Old railway stations to reopen
Stations at East Linton, in East Lothian, and Reston, in Berwickshire, will be included in the two-hourly service between Edinburgh and Berwick under the new planning timetable.
Both were closed following the Beeching Report of 1964 which moved to axe rail routes amid increased competition from road haulage services.
If momentum continues trains could be running through both stations as early as December 2016.
The news comes as a further boost to passengers, who used to have to depend on long-distance East Coast and CrossCountry trains from Dunbar before a ScotRail service was launched in 2010.
Transport Minister Keith Brown revealed the development following the announcement of Abellio as the new ScotRail operator.
He said: “This is a huge step forward towards the realisation of these services and shows a real commitment from the Scottish Government and ScotRail.
“Scotland’s railways are a driver for economic regeneration and can bring jobs, investment and new study and social opportunities for communities.
“Our Scottish Stations Fund is now awaiting further details from the South East Scotland Regional Transport Partnership (SEStran) and East Lothian and Scottish Borders Councils for the funding application which will bring the new stations at East Linton and Reston to life.”
The Transport Minister will now meet rail campaigners to discuss the progress of plans.
Russell Imrie, chair of South East of Scotland Transport Partnership (SEStran) said the inclusion of the two stations demonstrated the “importance of the East Coast main line to the economy of Scotland”.
He said: “This [news] fits very well with SEStran’s objectives of encouraging alternatives to private car use, contributing to the government’s ambitious targets for reduction of greenhouse gases and supporting economic development in Edinburgh and throughout the SEStran area.
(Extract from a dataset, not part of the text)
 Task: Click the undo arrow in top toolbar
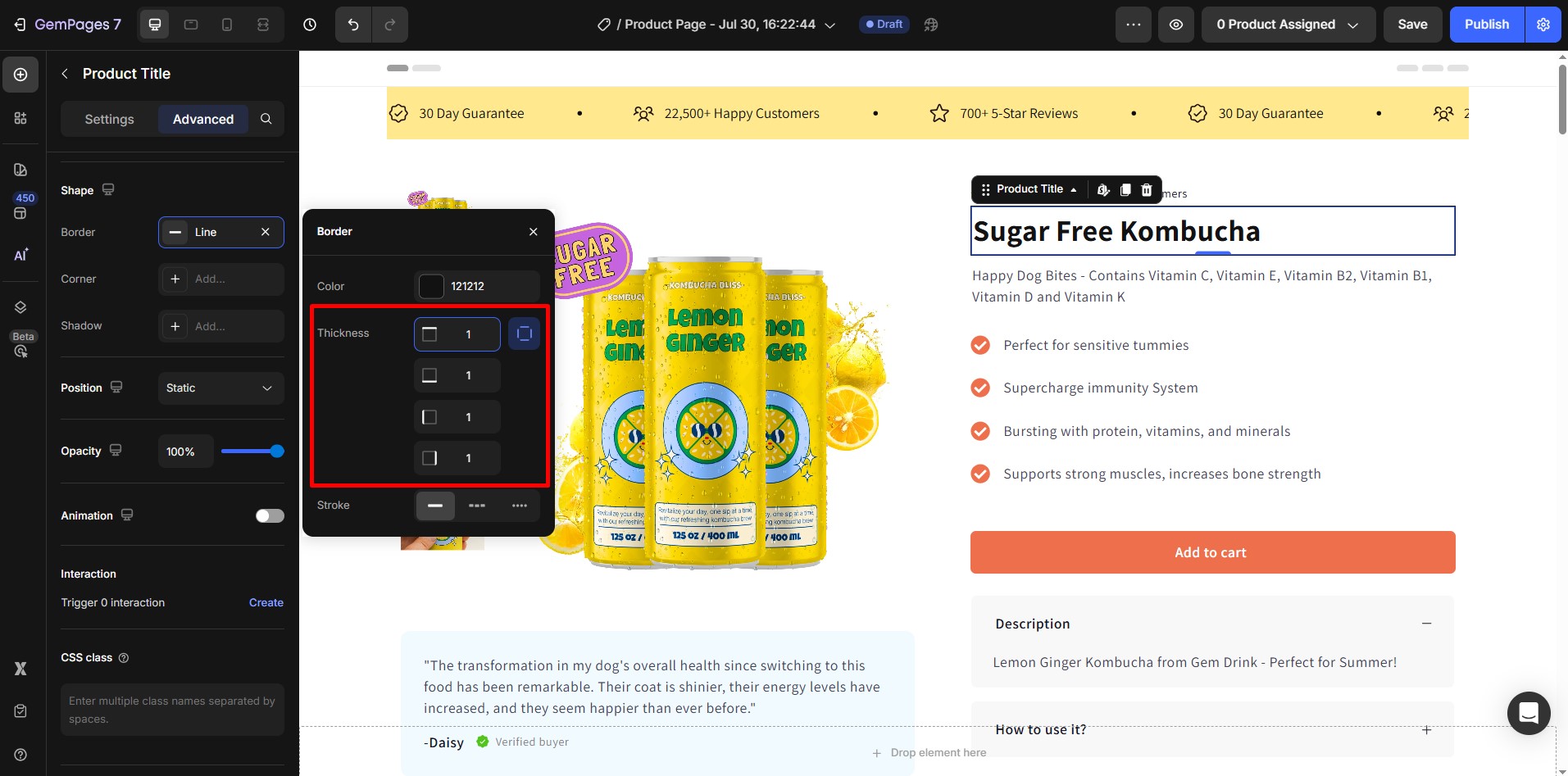pos(353,25)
Tom Thorburn, chairman of Rail Action Group East of Scotland said: “This is terrific news for our area and will be of huge benefit to a whole range of people and businesses, namely those wishing to access jobs in Edinburgh; students being able to commute for their tertiary education at QMU and Edinburgh; as well as the ability [for people] to take in the theatre and sporting fixtures, and tourist access to our areas from other parts of the country.